Che urgenze hanno gli adolescenti di oggi?
Hanno un’angoscia mostruosa di dimostrare a loro stessi di potercela fare da soli. Questi ragazzi hanno l’ossessione di dimostrare a loro stessi di non aver bisogno degli adulti di riferimento, ma di avere tutte le capacità cognitive, intellettive, emotive, a volte anche economiche, per rendersi indipendenti. È come se, appunto, non si fidassero più del mondo degli adulti.
E noi che cosa possiamo fare?
Prima di tutto dobbiamo dire loro che ci sono adulti dei quali si possono fidare. E poi dobbiamo iniziare ad essere davvero per loro un punto di riferimento a cui guardare come esempio e a cui rivolgersi per un confronto, ma anche per un ristoro nel momento in cui c’è qualcosa che non va. E dobbiamo ascoltarli e proteggerli. Dobbiamo parlare, dire loro che ci siamo: è una cosa che troppo spesso diamo per scontata che sappiano, ma non è così.
Un’altra conseguenza della pandemia è stata l’aumento dei casi di disturbi alimentari…
Sono più che raddoppiati e colpiscono più ragazzine che ragazzini rispetto ad un tempo. Ma soprattutto si è abbassata l’età media in cui insorgono: ho ricoverato anche bambine di 9 anni con l’anoressia. I disturbi alimentari sono stati la risposta al trauma del non poter stare più con il gruppo dei pari, quel gruppo che – come ho detto prima – per loro risulta essere l’unica agenzia che funziona. Questo isolamento ha fatto sì che i nostri ragazzi non si sentissero più in un sistema di relazioni sociali appaganti, e ciò li ha portati a chiudersi e ad escludersi dal mondo delle relazioni, a ragionare sulla propria immagine corporea e a compiere azioni che dimostrassero la capacità di controllare corpo e immagine.

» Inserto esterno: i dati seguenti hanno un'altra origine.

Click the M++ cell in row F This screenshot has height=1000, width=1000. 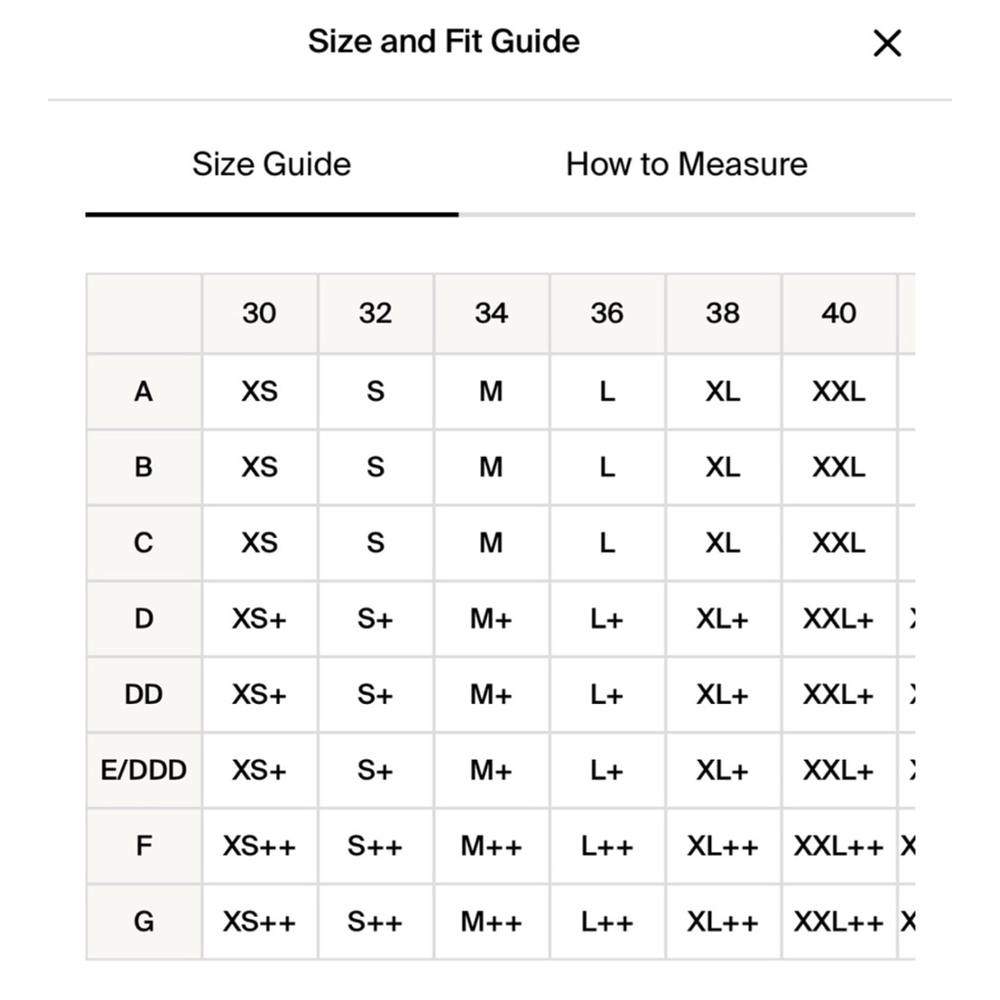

Quali sono i campanelli d’allarme per capire che i nostri figli si trovano in una condizione di fragilità?
Quando un figlio cambia radicalmente le proprie abitudini e non solo quelle alimentari. Quando a queste si affianca una inversione di rotta emotiva (diventano più scontrosi o più silenziosi e isolati) bisogna drizzare le antenne perché significa che sta succedendo qualcosa.
Fortunatamente oggi possiamo contare su una maggiore informazione e consapevolezza in merito a questi mali ‘invisibili’…
È vero, c’è maggiore attenzione, ma paradossalmente ci sono pochi investimenti in questo settore. Quando c’è crisi e le risorse scarseggiano, a pagarne lo scotto è sempre il capitolo salute (mentale e alimentare, ndr) perché la sofferenza psichica viene ancora vista come un qualcosa su cui non investire perché viene considerata una partita già persa in partenza. Una enorme contraddizione in un paese come l’Italia che ha insegnato a tutto il mondo quanto, invece, sia importante investire sulla salute mentale. Basti ricordare Franco Basaglia. Ma evidentemente abbiamo dimenticato.
Ce la faremo noi adulti a tirar fuori i nostri ragazzi da questo buio?
Assolutamente sì, basta avere coraggio. Come dico nel mio libro, dobbiamo smettere di fare i genitori col mito della perfezione e ammettere che siamo fallibili e che possiamo sbagliare. L’importante è non cadere più in quei falli. È questo l’esempio migliore che possiamo dare ai nostri ragazzi.